Similarly, at the bottom of the ocean (the team used samples from up to a kilometer deep), complex topography like underwater valleys will channel ocean currents like rivers, and accelerate them. Here, the water is moving so fast it’s keeping sediment in suspension, just as it would in the middle of a swiftly-flowing river. But wherever the currents are slow, the sediment falls out of suspension, creating what are essentially underwater sand dunes, sometimes many kilometers in length.
Microplastics abide by the same physics: The study found their concentrations were a lot lower in samples taken from channels where currents are stronger than in areas where currents are slower and the plastic bits can fall out and settle on the seafloor. This creates the hot spots. And, unfortunately, these also happen to be biodiversity hot spots, because the same currents have also deposited nutrients there.
Here bottom-dwelling critters (benthic organisms like sea cucumbers, which gobble up sediment and filter out the edible bits) could well be consuming the tiny plastics—coated in biofilm, which may be carrying viruses and bacteria—in addition to the actual food carried in by the current. The precise effects these particles have on such animals is still being studied. But there are troubling signs that microplastics are affecting some species’ behavior: Recent research has shown that hermit crabs exposed to the stuff struggle to select new shells.
And researchers are concerned that the particles will work their way up the food chain, as smaller creatures like bivalves and baby fish eat the microplastics before themselves becoming prey to something even larger. “They’re being eaten by bigger and bigger and bigger creatures,” says Kane. “Of course, they’re eventually eaten by things that we eat. So the next time you’re eating a nice tuna steak, you might be eating decades-old microplastics contaminated with all kinds of toxins.”

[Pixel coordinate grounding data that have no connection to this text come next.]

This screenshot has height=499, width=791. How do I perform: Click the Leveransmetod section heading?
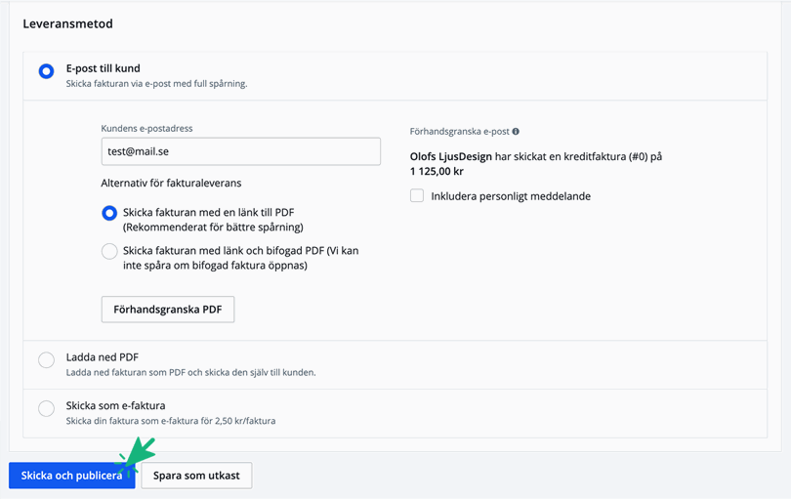(68, 23)
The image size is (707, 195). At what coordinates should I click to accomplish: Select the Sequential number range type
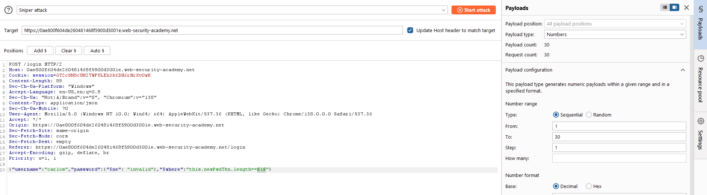click(556, 115)
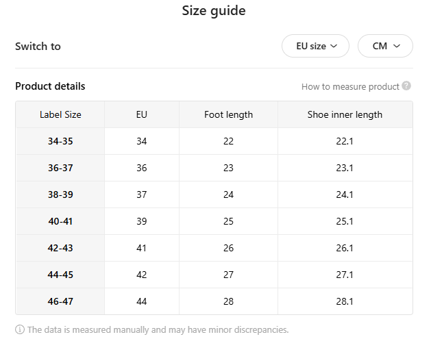Click the EU column header
The height and width of the screenshot is (352, 431).
click(x=142, y=114)
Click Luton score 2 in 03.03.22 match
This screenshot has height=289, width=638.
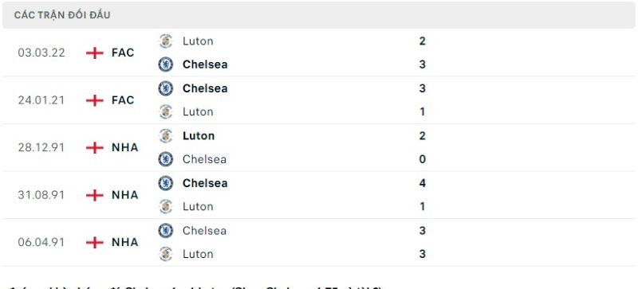pos(423,41)
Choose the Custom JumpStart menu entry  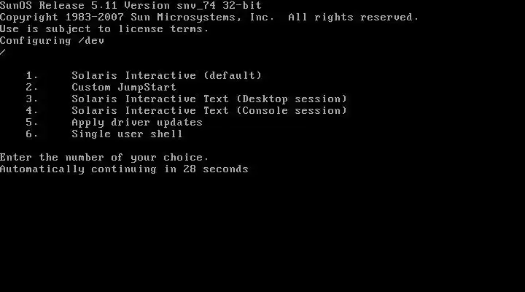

Microplastics are showing up in many benthic species, particularly filter-feeders like mussels. “And some of them can even take that microplastic from their gut tissue into their muscle tissue,” says the Scripps Institution of Oceanography’s Jennifer Brandon, who studies microplastics but wasn’t involved with this research. That might not matter when we humans eat a mussel, since we eat the whole thing. “That does matter if fish and other animals are doing that, too, because we only eat their muscle tissue,” she says, because the plastic could be moving through the lining of their guts and concentrating in those edible bits.
Alternatively, maybe even if a fish eats a piece of microplastic and it passes right through its system, the microplastic still leaves some toxic traces behind. “Did the chemicals from that plastic leach into their tissues that we’re going to eat?” Brandon asks. “That is very, very understudied.”
It still might be too early to assume microplastic is toxic for bottom-dwelling species, says University of Michigan eco-toxicologist Allen Burton, who studies microplastics but wasn’t involved in this new work—although he notes that the situation doesn’t look like it’s about to get any better. “I think with the predictions that plastic production is going to continue to go up and up and up, that these numbers of fibers and fragments are just going to increase in these areas where they tend to accumulate,” he says. “So it could be that we reach that threshold at some point, where it actually is causing adverse impacts on the benthic organisms. I doubt it is at this point.”
The discovery of these underwater hot spots is a breakthrough in decoding the mystery of the missing ocean trash: The plastic we can see floating out in the ocean accounts for perhaps 1 percent of the mass that should be out there, given rates of pollution. It’s increasingly clear from this study and others that much of this trash isn’t truly missing, it’s just been ground down into miniscule bits and transported by ocean currents.